Они там и остановились. Перед ними возвышалось старое здание университета, темнели литые решетки ограды, а над ней деревья пышнели бело-сизой изморозью. Говор, смех и шаги толпы на Моховой смутно долетали до слуха двоих, стоящих посреди широкого круга света, льющегося сверху, сквозь зыбко-сыпучие облака легкой 214 зимней метели. Справа и слева неугасимо алели на башнях высокие кремлевские звезды.
— Ах… до чего же я люблю нашу Москву! — восторженно вздохнула Галина. — Какая она чудная, прекрасная!.. Петя, милый, знаешь, мне сейчас ничего не надо, только бы ты… и Москва! Москва!
— Скажи лучше: Москва и мы в ней, — мягко поправил Петя.

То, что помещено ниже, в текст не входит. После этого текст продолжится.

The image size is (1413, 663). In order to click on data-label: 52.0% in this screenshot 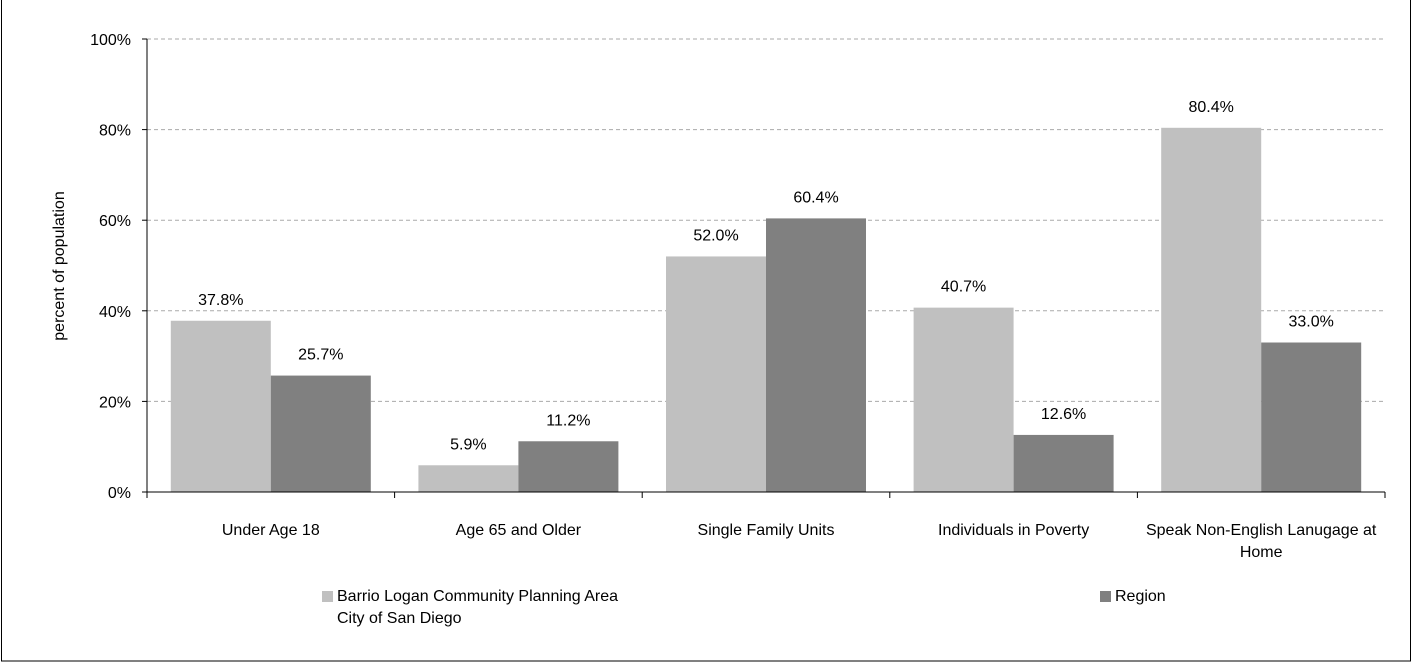, I will do `click(716, 236)`. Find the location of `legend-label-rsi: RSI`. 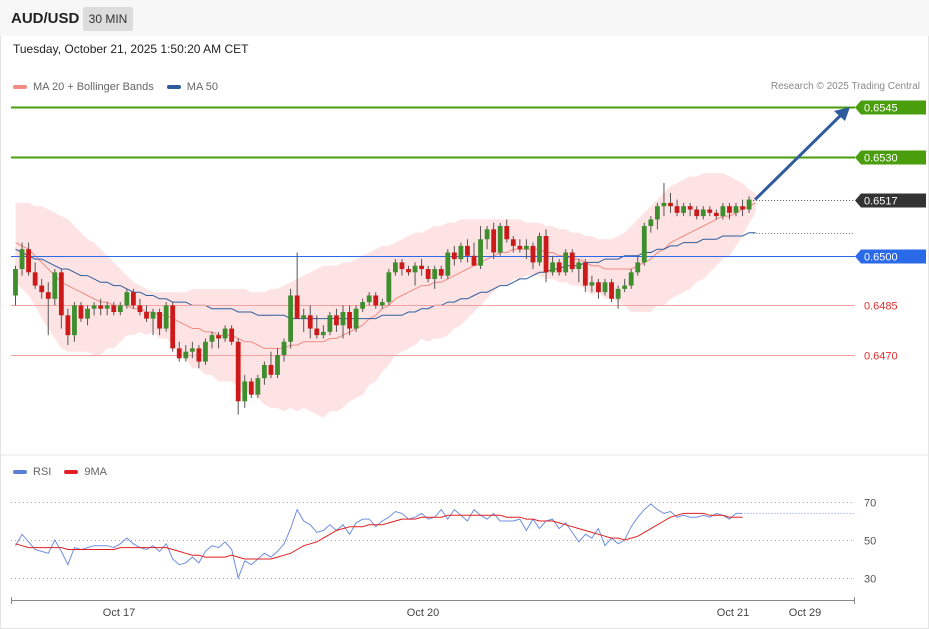

legend-label-rsi: RSI is located at coordinates (42, 472).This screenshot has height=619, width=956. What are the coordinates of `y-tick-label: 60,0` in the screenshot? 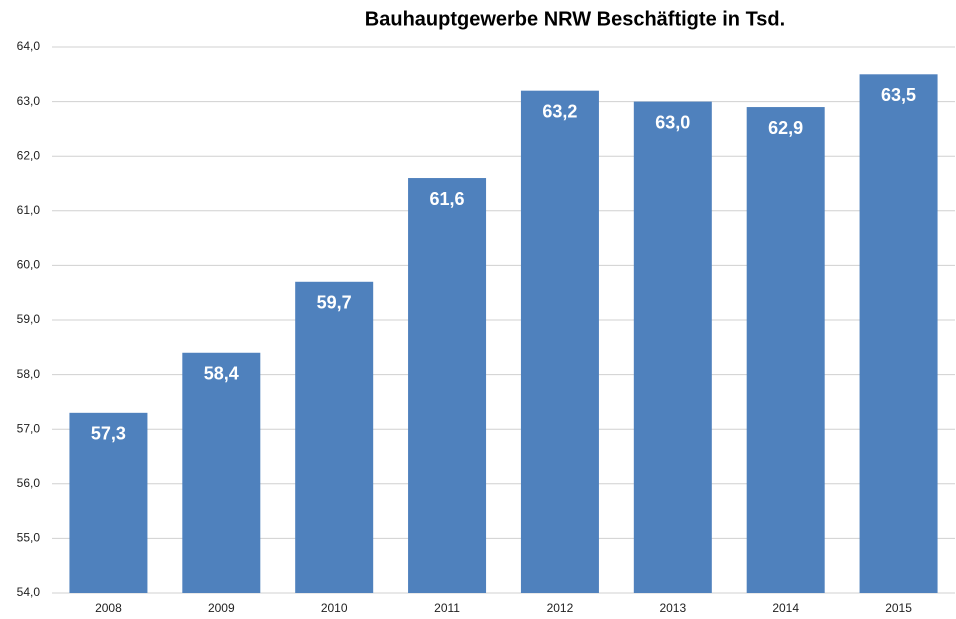 It's located at (29, 265).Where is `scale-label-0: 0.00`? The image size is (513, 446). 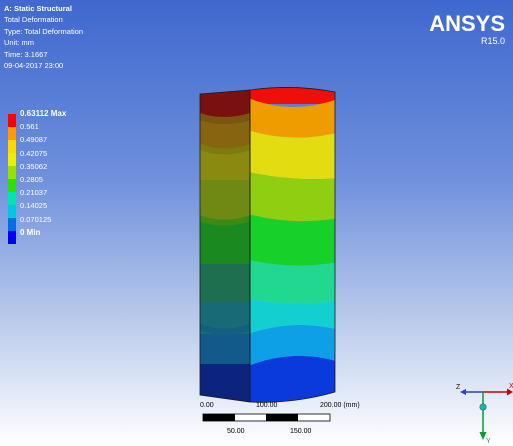 scale-label-0: 0.00 is located at coordinates (207, 406).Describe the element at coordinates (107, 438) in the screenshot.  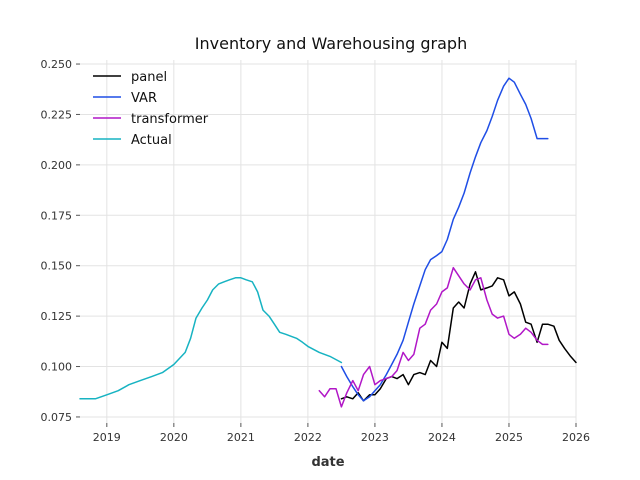
I see `x-tick-label: 2019` at that location.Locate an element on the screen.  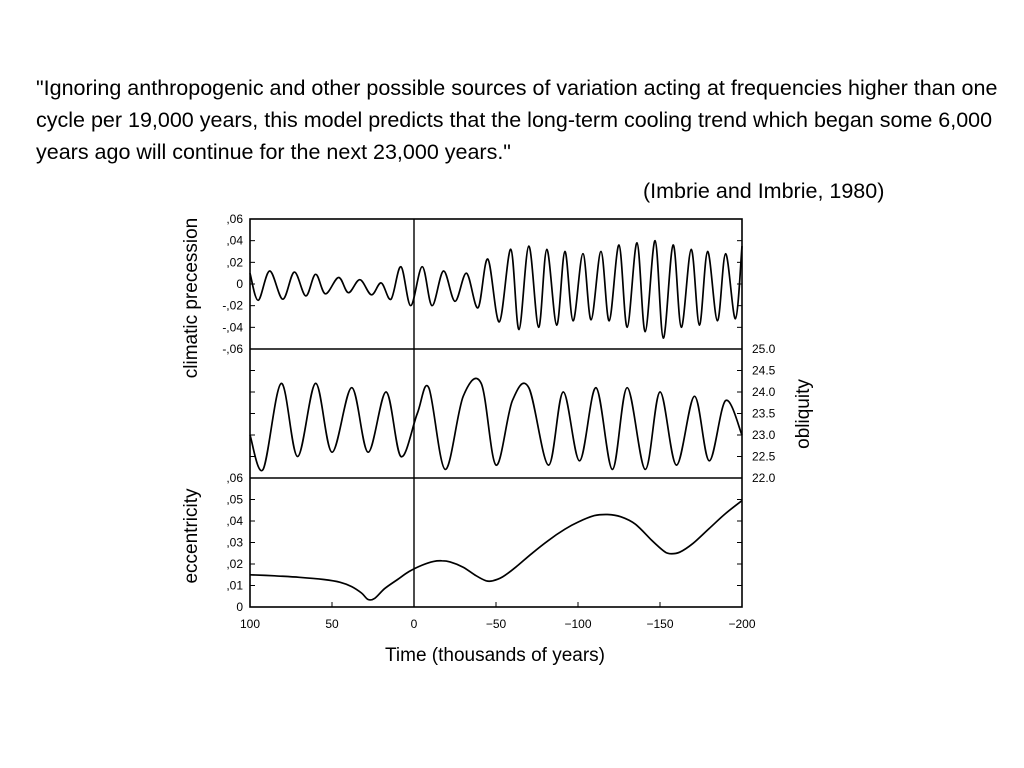
panel-middle: 25.0 24.5 24.0 23.5 23.0 22.5 22.0 obliquity is located at coordinates (532, 414).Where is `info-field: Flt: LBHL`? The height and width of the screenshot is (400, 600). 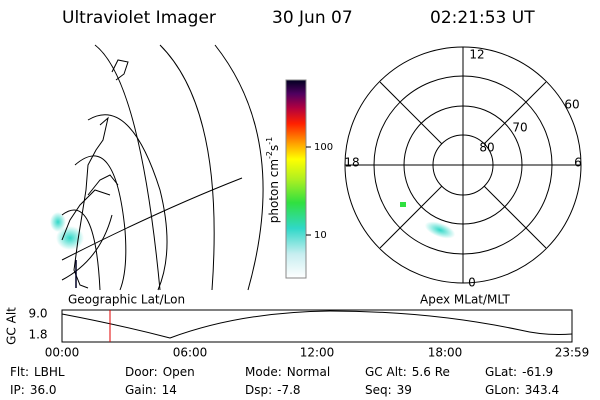 info-field: Flt: LBHL is located at coordinates (38, 372). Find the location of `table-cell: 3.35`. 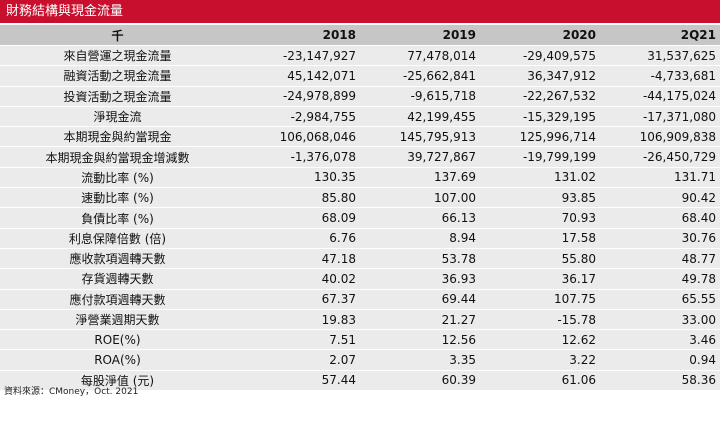

table-cell: 3.35 is located at coordinates (420, 360).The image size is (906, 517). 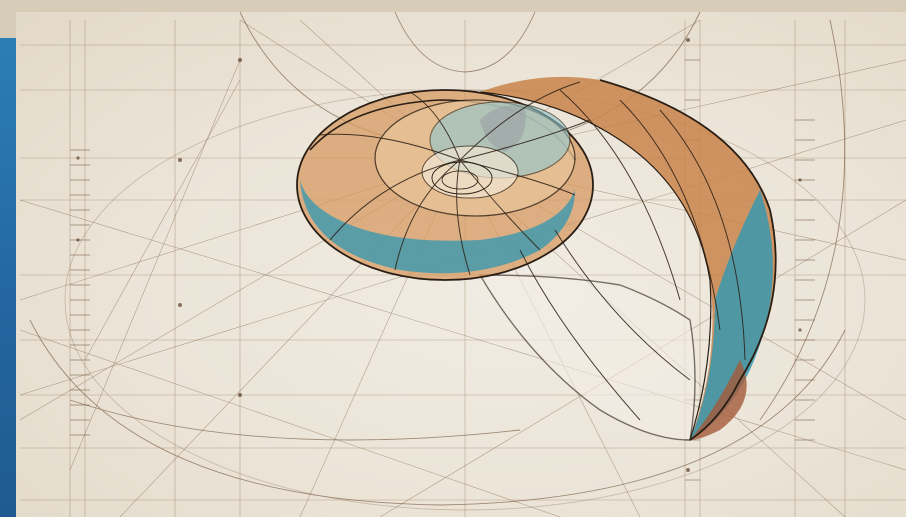 I want to click on blue-side-bar, so click(x=8, y=278).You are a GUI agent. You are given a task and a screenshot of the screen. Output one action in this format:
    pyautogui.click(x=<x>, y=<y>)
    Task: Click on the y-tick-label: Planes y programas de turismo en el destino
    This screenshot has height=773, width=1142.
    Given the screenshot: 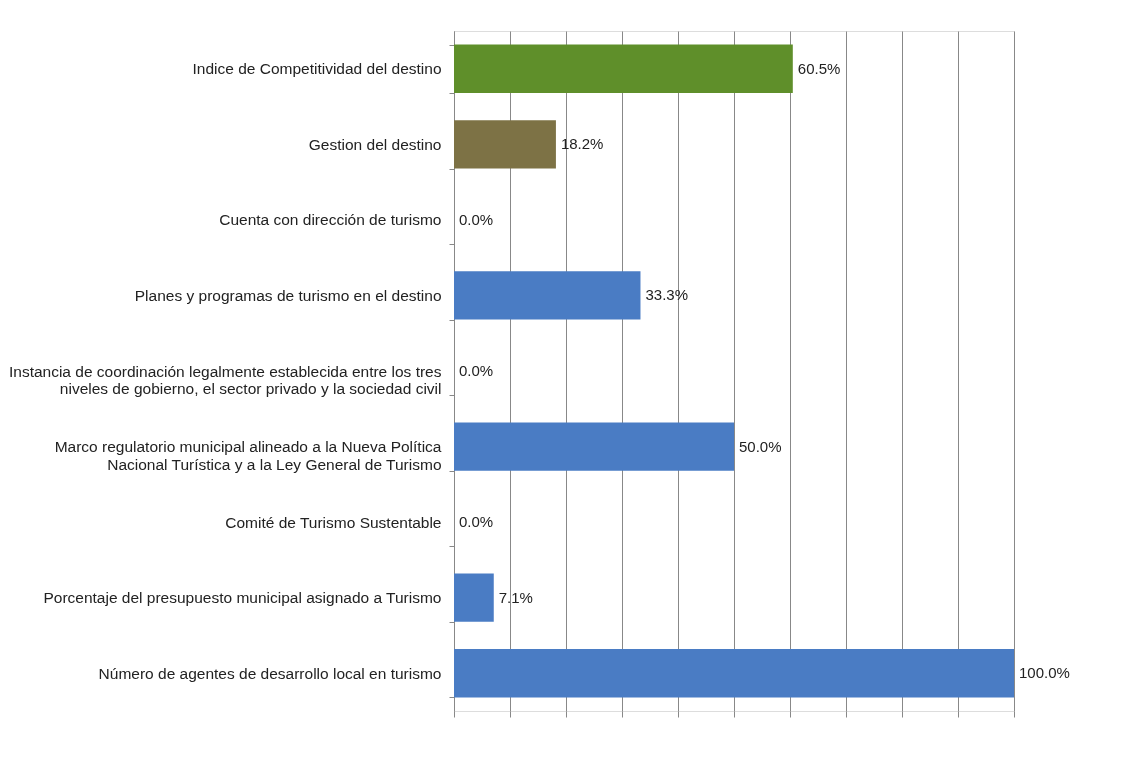 What is the action you would take?
    pyautogui.click(x=288, y=295)
    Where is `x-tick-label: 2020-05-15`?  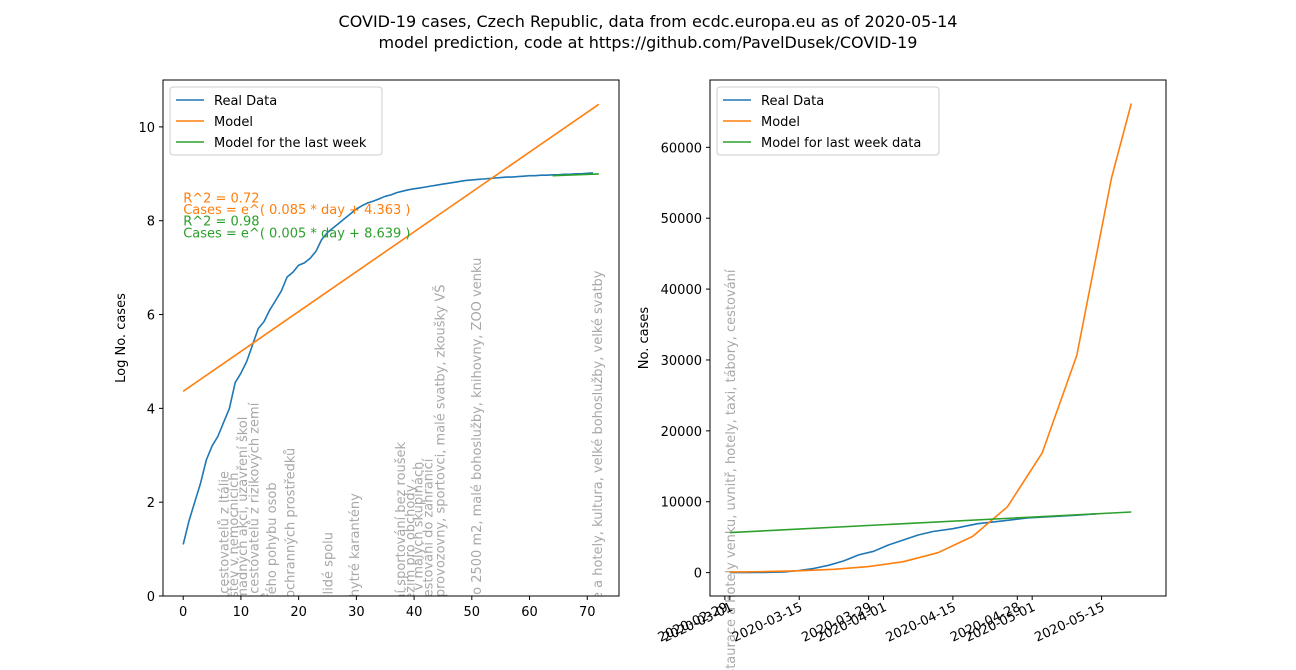 x-tick-label: 2020-05-15 is located at coordinates (1070, 623).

Чем дальше отъезжали от центра, тем заметнее было, как затихает к ночи великий город. В многоэтажных массивах жилых домов светились только редкие окна. Где-то уже по-ночному громко хлопали двери и звучали голоса. Когда машина остановилась у светофоров, слышно было, как гудят столбы. Шаги пешеходов и скрип снега четко раздавались в тишине. Кое-где на стоянках устало мигали зеленые огоньки отдыхающих к ночи такси. Аллеи опустевшего бульвара светлели впереди, длинные и прямые, как стрелы. Нескончаемыми вереницами, уносясь все дальше назад, сияли впереди бессонные огни. Жизнь вдруг представилась Пете длинной-длинной дорогой, освещаемой то ночными огоньками, то солнцем дня. По этой дороге предстояло ему пройти тысячи и тысячи дней. Многое и многое, еще неизвестное ему, далеко ли, близко ли, ожидало его где-то впереди. Но сейчас он ничего не боялся, а все еще неведомое ему казалось обязательно и естественно выполненным. Корень этой уверенности был ему ясен: кто не дрогнул и выстоял, того и дальше дрожь не возьмет.